Prince Charming Returns: Documenting Adam Ant's Comeback in 'The Blueblack Hussar'

is a story of Adam Ant, but it's not the story of Adam Ant. Jack Bond's music documentary picks up the tale in early 2011 as the punk-turned-global pop sensation was embarking on his first new album and tour since the mid-'90s.

The Blueblack Hussar is a story of Adam Ant, but it's not the story of Adam Ant. Jack Bond's music documentary picks up the tale in early 2011 as the punk-turned-global pop sensation was embarking on his first new album and tour since the mid-'90s. This was no mere comeback but a return from "exile," as director terms it in the movie's spoken prologue, after a decade that saw Ant, a longtime bipolar sufferer, sectioned multiple times and forcibly medicated.

"I had not heard about Adam for a long time, maybe 10 or 15 years. I had presumed he was dead," Bond told MusicFilmWeb shortly after the film opened in UK cinemas last week. (You can read the full interview here, and get updates on screenings here.)

But in late 2010, Mary-Rose Storey, Bond's partner and collaborator, saw Ant perform at a small chapel in Islington and came home enraptured.

"[She] said, 'You really should meet this man, I think he'd make a great subject for a film,'" recalls the veteran filmmaker, best known for his South Bank Show arts documentaries and avant-garde dramas like Anti-Clock and The Other Side of the Underneath, 1970s collaborations with the late feminist filmmaker Jane Arden that were released on DVD last year by the British Film Institute.

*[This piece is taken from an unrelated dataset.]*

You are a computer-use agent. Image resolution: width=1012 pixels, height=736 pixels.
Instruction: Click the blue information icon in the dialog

A meeting was set up at Ant's small South Kensington flat, crowded (as we learn in the film) with books, art, and artifacts. "I spent a couple of hours with him. He played some of his new music, and mimed to the demo tracks he was playing. I found myself completely entranced," Bond says. "I thought at first, nobody comes back - he can't do it, after such a delay. But I believed that he would and could do it."

The past bubbles up sporadically in The Blueblack Hussar, in occasional reminiscences or the odd, swift snippet from the old days, like a sudden few seconds of the video for "Stand and Deliver" (the 1981 UK No. 1 that helped break Adam in the US via MTV). But this is no bio-doc.

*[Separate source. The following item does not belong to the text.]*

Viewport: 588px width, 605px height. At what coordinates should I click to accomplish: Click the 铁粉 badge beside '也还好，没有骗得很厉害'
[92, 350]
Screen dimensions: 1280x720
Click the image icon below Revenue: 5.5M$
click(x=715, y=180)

"If somebody wants to do that, I'm sure there's a way it could be done. It didn't interest me to play it that way," Bond says. "I wanted him as he is now."

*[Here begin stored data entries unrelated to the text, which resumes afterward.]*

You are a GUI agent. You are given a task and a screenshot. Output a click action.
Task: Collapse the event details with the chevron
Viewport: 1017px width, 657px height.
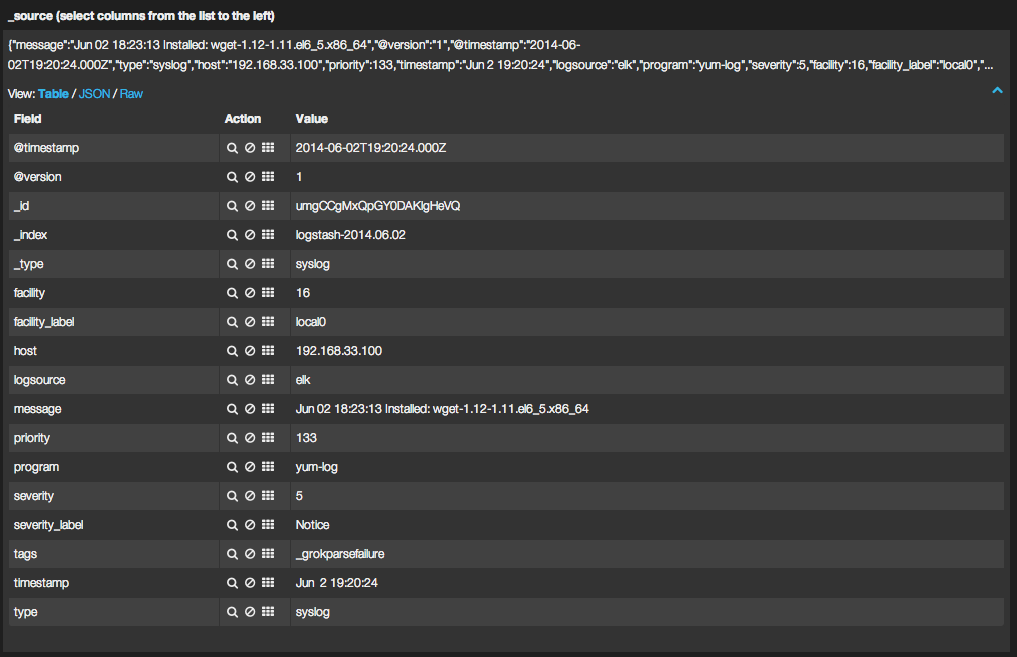[997, 91]
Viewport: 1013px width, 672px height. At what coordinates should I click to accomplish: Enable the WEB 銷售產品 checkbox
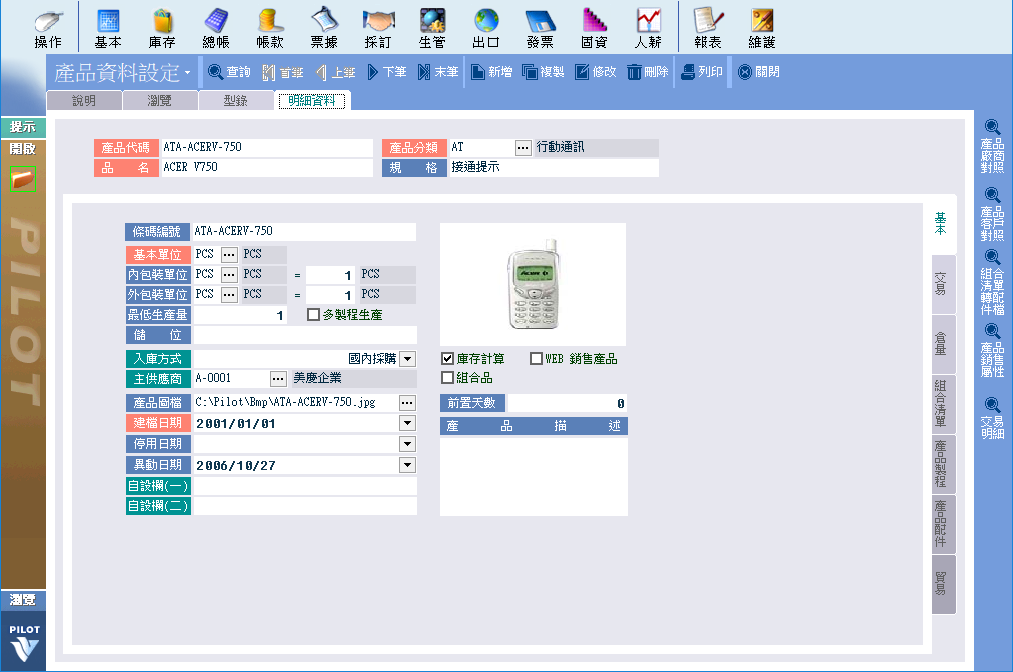(x=537, y=359)
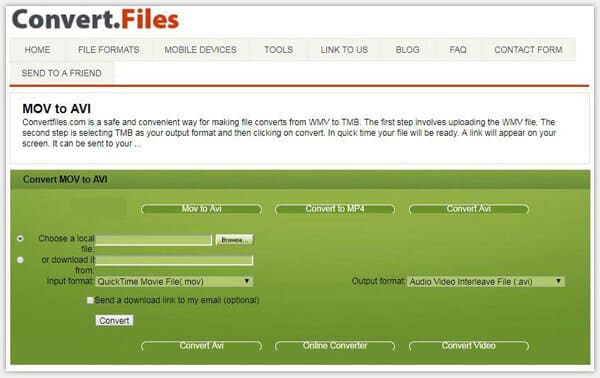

Tracked fly-on-the-wall style during his 2011 "World Tour of London," from small club dates to the Hyde Park Festival, the 56-year-old Adam of Bond's film is a crackling bundle of forward motion, dressed up in new piratical kit and a dirty sound that owes more to the spiky art-punk of circa-'80 Adam and the Ants than the pop twang of "Goody Two Shoes."

The Ants' New Romantic period garb, fetishistic lyrics, and commercial success didn't always endear them to critics in their early '80s heyday, but Bond's film highlights Adam's commitment to craft as well as his humor and panache, particularly in conversations with super-producer Mark Ronson and pop-erotic artist Allen Jones, a mentor from Ant's past life as art student Stuart Goddard.

"I think he's a true artist, a real artist. In that sense I drew very strong parallels between him and Salvador Dali," the subject of Bond's breakthrough 1965 documentary Dali in New York. "Both had this supreme, electrifying presence. I mean, Dali walking down a street in New York is enough to switch all the street lights on. I felt the same with Adam."

The Blueblack Hussar does pause for one introspective interlude, an interview during a recording trip to Paris in which Ant looks back at some of his past experiences, especially as a pop star. Was it difficult to get him to do that in a film that is so much about him steaming ahead?

"He did that, I didn't do that," the director laughs. "I was quietly at home in our apartment in Paris. The doorbell rang and it was Adam. So up he came, sat down, we had a sandwich or two, maybe a glass of wine, and he started to talk, directly to me. So I said, 'Camera, please,' and we started shooting. He was completely un-self-conscious about it. It was a lovely, spontaneous moment that was absolutely unplanned."

Ant has said in interviews that he is now off medication, and the film's copious performance footage shows that even after a decade-plus offstage the once and future dandy highwayman hasn't lost his swashbuckling taste for the spotlight, whether it's shining at the 100 Club or in his cramped kitchen, where he energetically lip-syncs to a track for his comeback album, Adam Ant Is the Blueblack Hussar in Marrying the Gunner's Daughter (released in January).

"He doesn't get nervous before doing anything. He is not frightened to improvise and be playful," Bond says. "And a flash of vulgarity every now and then I find entertaining."